Eric Yeo

Personal information
- Nationality: Singaporean
- Born: 17 July 1936
- Died: 15 March 2015 (aged 78) Singapore

Sport
- Sport: Water polo

Medal record
Representing Singapore
Water polo
Asian Games
| Silver medal – second place | 1958 Tokyo | Men's tournament |
| Bronze medal – third place | 1962 Jakarta | Men's tournament |
SEA Games
| Gold medal – first place | 1961 Rangoon | Men's tournament |
| Gold medal – first place | 1965 Kuala Lumpur | Men's tournament |
| Gold medal – first place | 1969 Rangoon | Men's tournament |
| Gold medal – first place | 1971 Kuala Lumpur | Men's tournament |
| Gold medal – first place | 1973 Singapore | Men's tournament |
Swimming
SEA Games
| Bronze medal – third place | 1961 Rangoon | 100m freestyle |

= Eric Yeo =

Singaporean water polo player

Eric Yeo Oon Tat (17 July 1936 - 15 March 2015) was a Singaporean water polo player and three-time Asian Games medallist. He also became the first Malayan swimmer since 1953 to clock under 60 seconds (58.7secs) for 100m Freestyle Men at the Chinese Swimming Club Championships.

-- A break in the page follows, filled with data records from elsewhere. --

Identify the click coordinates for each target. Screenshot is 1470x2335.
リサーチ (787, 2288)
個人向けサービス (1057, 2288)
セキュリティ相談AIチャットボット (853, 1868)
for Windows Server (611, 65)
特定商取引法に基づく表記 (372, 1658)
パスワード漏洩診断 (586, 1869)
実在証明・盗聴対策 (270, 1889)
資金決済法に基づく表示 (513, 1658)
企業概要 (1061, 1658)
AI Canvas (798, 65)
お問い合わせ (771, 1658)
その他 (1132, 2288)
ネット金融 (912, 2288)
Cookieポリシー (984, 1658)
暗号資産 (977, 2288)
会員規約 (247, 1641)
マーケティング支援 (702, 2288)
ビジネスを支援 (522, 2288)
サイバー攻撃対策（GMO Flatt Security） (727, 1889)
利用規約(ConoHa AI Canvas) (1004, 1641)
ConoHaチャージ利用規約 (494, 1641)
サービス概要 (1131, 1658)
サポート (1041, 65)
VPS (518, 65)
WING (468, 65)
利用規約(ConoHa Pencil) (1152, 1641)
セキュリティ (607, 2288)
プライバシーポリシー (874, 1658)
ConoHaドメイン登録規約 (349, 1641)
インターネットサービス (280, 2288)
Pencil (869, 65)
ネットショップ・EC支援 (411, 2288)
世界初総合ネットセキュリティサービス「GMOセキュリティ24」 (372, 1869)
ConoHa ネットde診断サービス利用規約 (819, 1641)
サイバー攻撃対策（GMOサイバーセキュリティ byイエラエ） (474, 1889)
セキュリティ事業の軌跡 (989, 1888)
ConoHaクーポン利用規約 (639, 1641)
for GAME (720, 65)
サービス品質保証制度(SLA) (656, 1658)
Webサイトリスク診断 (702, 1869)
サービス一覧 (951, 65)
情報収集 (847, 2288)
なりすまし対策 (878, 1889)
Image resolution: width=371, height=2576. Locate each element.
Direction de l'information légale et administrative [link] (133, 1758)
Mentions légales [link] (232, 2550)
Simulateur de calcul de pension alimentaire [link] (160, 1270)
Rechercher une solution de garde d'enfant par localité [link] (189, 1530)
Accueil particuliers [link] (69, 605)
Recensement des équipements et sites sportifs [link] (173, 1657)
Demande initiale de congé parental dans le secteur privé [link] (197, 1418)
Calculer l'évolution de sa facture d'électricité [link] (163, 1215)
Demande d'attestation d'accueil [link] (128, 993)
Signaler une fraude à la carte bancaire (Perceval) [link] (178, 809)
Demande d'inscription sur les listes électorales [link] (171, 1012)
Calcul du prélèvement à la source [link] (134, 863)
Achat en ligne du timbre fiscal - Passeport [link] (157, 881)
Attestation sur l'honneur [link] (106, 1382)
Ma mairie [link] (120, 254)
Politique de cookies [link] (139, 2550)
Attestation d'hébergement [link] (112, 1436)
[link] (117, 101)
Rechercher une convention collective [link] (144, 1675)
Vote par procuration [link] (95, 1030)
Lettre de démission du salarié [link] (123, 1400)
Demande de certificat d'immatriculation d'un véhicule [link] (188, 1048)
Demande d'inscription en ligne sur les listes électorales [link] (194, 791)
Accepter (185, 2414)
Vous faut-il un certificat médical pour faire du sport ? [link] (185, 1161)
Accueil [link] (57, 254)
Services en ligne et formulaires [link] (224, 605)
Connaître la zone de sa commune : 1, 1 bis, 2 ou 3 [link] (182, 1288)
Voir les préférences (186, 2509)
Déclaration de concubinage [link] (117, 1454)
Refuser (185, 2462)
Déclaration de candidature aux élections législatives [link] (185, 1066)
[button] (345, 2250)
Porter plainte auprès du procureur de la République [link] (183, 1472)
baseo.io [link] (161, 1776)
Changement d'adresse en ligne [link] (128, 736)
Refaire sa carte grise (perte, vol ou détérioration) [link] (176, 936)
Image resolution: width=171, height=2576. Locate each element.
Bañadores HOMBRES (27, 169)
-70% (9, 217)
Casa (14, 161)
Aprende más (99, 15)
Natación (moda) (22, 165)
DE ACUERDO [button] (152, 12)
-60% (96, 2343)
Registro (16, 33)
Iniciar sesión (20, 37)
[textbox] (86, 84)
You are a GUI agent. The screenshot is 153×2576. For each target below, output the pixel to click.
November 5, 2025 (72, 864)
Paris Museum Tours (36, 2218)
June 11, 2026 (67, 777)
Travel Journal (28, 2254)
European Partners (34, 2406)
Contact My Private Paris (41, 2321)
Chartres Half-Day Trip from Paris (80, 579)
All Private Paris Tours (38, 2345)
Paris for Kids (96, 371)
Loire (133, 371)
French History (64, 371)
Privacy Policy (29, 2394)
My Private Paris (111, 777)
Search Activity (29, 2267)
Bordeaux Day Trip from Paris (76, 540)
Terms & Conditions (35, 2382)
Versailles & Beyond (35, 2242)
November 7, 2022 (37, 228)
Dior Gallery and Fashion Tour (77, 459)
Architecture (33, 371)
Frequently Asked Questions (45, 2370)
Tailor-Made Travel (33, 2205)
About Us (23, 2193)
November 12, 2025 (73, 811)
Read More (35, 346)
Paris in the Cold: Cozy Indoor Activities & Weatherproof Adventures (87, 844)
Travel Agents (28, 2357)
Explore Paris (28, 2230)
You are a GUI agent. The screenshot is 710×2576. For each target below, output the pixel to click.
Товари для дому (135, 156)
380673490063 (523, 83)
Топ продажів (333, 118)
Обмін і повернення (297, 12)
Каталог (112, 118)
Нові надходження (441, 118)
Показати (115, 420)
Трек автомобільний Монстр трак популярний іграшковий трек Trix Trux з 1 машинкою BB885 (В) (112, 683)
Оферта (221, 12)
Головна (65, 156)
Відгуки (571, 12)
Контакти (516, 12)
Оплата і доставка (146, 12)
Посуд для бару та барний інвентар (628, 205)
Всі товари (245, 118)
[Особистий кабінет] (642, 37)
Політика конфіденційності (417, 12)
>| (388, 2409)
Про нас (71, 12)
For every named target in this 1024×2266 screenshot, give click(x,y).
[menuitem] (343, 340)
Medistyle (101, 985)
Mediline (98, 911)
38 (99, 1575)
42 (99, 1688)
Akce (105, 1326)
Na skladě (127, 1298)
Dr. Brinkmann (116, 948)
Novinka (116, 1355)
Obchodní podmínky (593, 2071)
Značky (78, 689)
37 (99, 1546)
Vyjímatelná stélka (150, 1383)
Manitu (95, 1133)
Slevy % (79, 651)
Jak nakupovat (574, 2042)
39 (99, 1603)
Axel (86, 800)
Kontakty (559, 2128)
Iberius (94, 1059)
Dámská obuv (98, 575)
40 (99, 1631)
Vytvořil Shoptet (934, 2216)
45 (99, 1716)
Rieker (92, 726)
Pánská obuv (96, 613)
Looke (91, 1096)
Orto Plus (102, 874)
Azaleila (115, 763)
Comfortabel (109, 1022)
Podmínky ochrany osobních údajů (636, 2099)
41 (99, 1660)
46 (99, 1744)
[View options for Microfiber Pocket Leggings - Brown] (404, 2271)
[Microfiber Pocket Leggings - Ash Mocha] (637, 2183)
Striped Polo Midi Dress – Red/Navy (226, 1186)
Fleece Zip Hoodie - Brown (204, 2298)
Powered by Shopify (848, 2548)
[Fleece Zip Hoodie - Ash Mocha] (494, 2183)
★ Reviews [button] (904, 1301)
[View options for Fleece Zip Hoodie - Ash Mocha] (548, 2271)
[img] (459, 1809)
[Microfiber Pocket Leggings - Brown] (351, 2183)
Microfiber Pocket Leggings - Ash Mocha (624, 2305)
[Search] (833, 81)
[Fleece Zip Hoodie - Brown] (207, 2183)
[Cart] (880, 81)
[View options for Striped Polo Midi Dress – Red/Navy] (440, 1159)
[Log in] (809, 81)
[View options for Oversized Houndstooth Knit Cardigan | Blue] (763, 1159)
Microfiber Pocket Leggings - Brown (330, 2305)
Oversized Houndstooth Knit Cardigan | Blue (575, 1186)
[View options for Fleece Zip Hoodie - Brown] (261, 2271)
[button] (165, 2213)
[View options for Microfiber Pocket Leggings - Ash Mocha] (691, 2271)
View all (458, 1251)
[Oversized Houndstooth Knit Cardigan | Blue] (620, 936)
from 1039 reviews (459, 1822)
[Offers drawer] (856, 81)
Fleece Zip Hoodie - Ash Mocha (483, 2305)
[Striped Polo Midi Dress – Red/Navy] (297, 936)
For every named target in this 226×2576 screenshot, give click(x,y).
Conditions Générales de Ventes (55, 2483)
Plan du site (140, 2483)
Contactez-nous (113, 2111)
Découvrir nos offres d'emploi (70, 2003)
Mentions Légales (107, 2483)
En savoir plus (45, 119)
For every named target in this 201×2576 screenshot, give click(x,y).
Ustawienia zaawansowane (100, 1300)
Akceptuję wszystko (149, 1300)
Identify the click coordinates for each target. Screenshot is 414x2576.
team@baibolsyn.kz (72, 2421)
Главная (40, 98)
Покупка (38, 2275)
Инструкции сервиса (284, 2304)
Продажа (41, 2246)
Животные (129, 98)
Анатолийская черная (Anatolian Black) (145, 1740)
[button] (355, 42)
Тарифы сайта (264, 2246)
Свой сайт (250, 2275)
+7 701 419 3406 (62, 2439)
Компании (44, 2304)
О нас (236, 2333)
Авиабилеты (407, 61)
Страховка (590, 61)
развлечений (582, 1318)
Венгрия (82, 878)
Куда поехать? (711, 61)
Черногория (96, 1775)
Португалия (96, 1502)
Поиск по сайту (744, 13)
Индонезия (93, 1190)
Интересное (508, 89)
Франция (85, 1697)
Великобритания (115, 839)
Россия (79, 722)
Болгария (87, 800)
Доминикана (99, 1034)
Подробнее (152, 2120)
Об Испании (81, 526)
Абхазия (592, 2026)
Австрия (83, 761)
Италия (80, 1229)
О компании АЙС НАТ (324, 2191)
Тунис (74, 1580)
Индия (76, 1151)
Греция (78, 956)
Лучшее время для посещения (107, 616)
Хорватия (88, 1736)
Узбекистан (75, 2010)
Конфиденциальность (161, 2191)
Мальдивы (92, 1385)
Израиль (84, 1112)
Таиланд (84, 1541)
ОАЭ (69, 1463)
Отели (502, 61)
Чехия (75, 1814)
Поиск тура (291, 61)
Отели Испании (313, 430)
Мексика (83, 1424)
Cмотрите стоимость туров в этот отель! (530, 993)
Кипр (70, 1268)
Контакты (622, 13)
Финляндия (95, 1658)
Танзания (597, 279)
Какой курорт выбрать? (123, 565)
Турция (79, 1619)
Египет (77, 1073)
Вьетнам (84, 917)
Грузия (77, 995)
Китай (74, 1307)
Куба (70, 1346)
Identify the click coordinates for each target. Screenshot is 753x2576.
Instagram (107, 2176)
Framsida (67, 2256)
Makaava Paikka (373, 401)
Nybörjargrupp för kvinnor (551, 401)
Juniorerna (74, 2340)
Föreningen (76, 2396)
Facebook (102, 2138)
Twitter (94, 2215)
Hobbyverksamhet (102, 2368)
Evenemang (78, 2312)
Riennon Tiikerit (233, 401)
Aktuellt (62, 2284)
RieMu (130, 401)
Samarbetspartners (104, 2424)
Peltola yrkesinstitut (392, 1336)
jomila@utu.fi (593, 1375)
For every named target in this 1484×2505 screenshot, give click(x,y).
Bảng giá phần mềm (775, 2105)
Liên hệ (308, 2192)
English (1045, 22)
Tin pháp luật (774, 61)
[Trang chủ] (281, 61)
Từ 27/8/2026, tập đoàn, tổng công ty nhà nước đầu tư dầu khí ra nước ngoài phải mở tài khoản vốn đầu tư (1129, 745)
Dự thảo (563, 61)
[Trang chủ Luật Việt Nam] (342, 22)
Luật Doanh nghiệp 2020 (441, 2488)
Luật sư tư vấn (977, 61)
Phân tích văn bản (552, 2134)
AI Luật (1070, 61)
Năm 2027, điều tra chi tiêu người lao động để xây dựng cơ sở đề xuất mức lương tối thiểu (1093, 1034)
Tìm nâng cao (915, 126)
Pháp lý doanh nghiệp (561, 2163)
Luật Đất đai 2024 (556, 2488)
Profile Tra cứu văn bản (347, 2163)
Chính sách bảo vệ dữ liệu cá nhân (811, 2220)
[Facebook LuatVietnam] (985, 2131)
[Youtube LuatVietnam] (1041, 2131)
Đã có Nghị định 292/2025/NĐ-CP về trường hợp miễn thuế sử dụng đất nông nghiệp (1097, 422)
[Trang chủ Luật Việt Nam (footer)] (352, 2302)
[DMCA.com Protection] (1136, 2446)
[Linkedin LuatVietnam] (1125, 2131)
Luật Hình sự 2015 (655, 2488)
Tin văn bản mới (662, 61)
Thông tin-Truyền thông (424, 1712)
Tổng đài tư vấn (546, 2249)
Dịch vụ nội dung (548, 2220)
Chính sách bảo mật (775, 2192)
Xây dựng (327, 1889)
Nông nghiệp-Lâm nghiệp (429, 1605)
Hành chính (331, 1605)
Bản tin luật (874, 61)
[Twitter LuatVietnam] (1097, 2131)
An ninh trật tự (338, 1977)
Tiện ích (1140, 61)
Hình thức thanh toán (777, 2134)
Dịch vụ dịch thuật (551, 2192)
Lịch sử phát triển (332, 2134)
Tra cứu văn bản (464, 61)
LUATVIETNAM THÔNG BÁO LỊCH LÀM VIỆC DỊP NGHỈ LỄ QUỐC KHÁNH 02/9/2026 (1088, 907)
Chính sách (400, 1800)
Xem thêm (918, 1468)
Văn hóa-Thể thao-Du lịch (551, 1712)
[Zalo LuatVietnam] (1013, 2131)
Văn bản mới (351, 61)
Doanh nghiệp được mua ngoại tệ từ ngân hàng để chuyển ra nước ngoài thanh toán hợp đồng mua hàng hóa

He is most known for competing in the men's tournament at the 1956 Summer Olympics and has been recognised for his efforts to helping the national waterpolo team win a total of five gold medals in the biennial Southeast Asian Peninsular (SEAP) — now known as the Southeast Asian (SEA) Games — from 1965 to 1973.